# EXERCISE REQUIREMENTS
Edit the records below, swapping "Kotlin" for "Python" and leaving every other character untouched.

# RECORDS FOR THIS EXERCISE
(begin)
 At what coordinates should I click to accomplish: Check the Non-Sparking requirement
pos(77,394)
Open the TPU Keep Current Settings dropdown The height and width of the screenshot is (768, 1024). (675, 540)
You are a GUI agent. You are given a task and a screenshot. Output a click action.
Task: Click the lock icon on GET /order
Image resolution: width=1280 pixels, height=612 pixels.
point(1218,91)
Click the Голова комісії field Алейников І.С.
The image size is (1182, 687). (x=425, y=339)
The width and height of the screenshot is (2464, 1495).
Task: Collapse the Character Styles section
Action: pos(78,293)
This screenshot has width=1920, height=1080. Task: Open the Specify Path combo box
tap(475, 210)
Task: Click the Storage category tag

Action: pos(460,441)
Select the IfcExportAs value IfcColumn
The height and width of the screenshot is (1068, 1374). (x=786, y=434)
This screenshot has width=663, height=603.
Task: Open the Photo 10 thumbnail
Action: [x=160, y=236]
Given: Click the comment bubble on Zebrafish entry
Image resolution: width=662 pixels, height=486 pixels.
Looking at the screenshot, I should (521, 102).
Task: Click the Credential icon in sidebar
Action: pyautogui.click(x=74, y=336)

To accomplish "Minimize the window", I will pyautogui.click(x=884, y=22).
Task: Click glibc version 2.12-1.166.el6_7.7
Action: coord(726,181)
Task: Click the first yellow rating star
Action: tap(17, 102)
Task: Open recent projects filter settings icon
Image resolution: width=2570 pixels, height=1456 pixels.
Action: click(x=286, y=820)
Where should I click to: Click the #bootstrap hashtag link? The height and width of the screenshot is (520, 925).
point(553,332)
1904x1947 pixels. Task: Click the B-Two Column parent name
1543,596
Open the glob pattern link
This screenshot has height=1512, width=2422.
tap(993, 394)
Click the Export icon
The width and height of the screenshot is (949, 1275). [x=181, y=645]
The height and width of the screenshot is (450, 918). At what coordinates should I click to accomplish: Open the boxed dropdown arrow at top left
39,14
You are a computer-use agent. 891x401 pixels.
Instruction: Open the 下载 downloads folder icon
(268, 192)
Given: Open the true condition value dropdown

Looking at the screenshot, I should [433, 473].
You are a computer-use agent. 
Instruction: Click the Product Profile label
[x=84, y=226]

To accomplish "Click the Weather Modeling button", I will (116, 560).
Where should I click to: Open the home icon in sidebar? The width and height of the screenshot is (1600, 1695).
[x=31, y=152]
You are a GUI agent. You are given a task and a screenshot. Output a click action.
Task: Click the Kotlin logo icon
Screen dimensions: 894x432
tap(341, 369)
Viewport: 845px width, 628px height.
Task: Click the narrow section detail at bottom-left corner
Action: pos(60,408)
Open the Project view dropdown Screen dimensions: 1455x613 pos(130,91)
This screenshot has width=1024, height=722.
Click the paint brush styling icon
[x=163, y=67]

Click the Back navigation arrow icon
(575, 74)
(end)
# CORRECT RESPONSE
 At what coordinates should I click to accomplish: Check the Non-Sparking requirement
pos(77,394)
Open the TPU Keep Current Settings dropdown The height and width of the screenshot is (768, 1024). (675, 540)
You are a GUI agent. You are given a task and a screenshot. Output a click action.
Task: Click the lock icon on GET /order
Image resolution: width=1280 pixels, height=612 pixels.
point(1218,91)
Click the Голова комісії field Алейников І.С.
The image size is (1182, 687). (x=425, y=339)
The width and height of the screenshot is (2464, 1495).
Task: Collapse the Character Styles section
Action: pos(78,293)
This screenshot has width=1920, height=1080. Task: Open the Specify Path combo box
tap(475, 210)
Task: Click the Storage category tag

Action: pos(460,441)
Select the IfcExportAs value IfcColumn
The height and width of the screenshot is (1068, 1374). (x=786, y=434)
This screenshot has width=663, height=603.
Task: Open the Photo 10 thumbnail
Action: [x=160, y=236]
Given: Click the comment bubble on Zebrafish entry
Image resolution: width=662 pixels, height=486 pixels.
Looking at the screenshot, I should (521, 102).
Task: Click the Credential icon in sidebar
Action: pyautogui.click(x=74, y=336)

To accomplish "Minimize the window", I will pyautogui.click(x=884, y=22).
Task: Click glibc version 2.12-1.166.el6_7.7
Action: coord(726,181)
Task: Click the first yellow rating star
Action: tap(17, 102)
Task: Open recent projects filter settings icon
Image resolution: width=2570 pixels, height=1456 pixels.
Action: click(x=286, y=820)
Where should I click to: Click the #bootstrap hashtag link? The height and width of the screenshot is (520, 925).
point(553,332)
1904x1947 pixels. Task: Click the B-Two Column parent name
1543,596
Open the glob pattern link
This screenshot has height=1512, width=2422.
tap(993, 394)
Click the Export icon
The width and height of the screenshot is (949, 1275). [x=181, y=645]
The height and width of the screenshot is (450, 918). At what coordinates should I click to accomplish: Open the boxed dropdown arrow at top left
39,14
You are a computer-use agent. 891x401 pixels.
Instruction: Open the 下载 downloads folder icon
(268, 192)
Given: Open the true condition value dropdown

Looking at the screenshot, I should [433, 473].
You are a computer-use agent. 
Instruction: Click the Product Profile label
[x=84, y=226]

To accomplish "Click the Weather Modeling button", I will (116, 560).
Where should I click to: Open the home icon in sidebar? The width and height of the screenshot is (1600, 1695).
[x=31, y=152]
You are a GUI agent. You are given a task and a screenshot. Output a click action.
Task: Click the Python logo icon
Screen dimensions: 894x432
tap(341, 369)
Viewport: 845px width, 628px height.
Task: Click the narrow section detail at bottom-left corner
Action: pos(60,408)
Open the Project view dropdown Screen dimensions: 1455x613 pos(130,91)
This screenshot has width=1024, height=722.
Click the paint brush styling icon
[x=163, y=67]

Click the Back navigation arrow icon
(575, 74)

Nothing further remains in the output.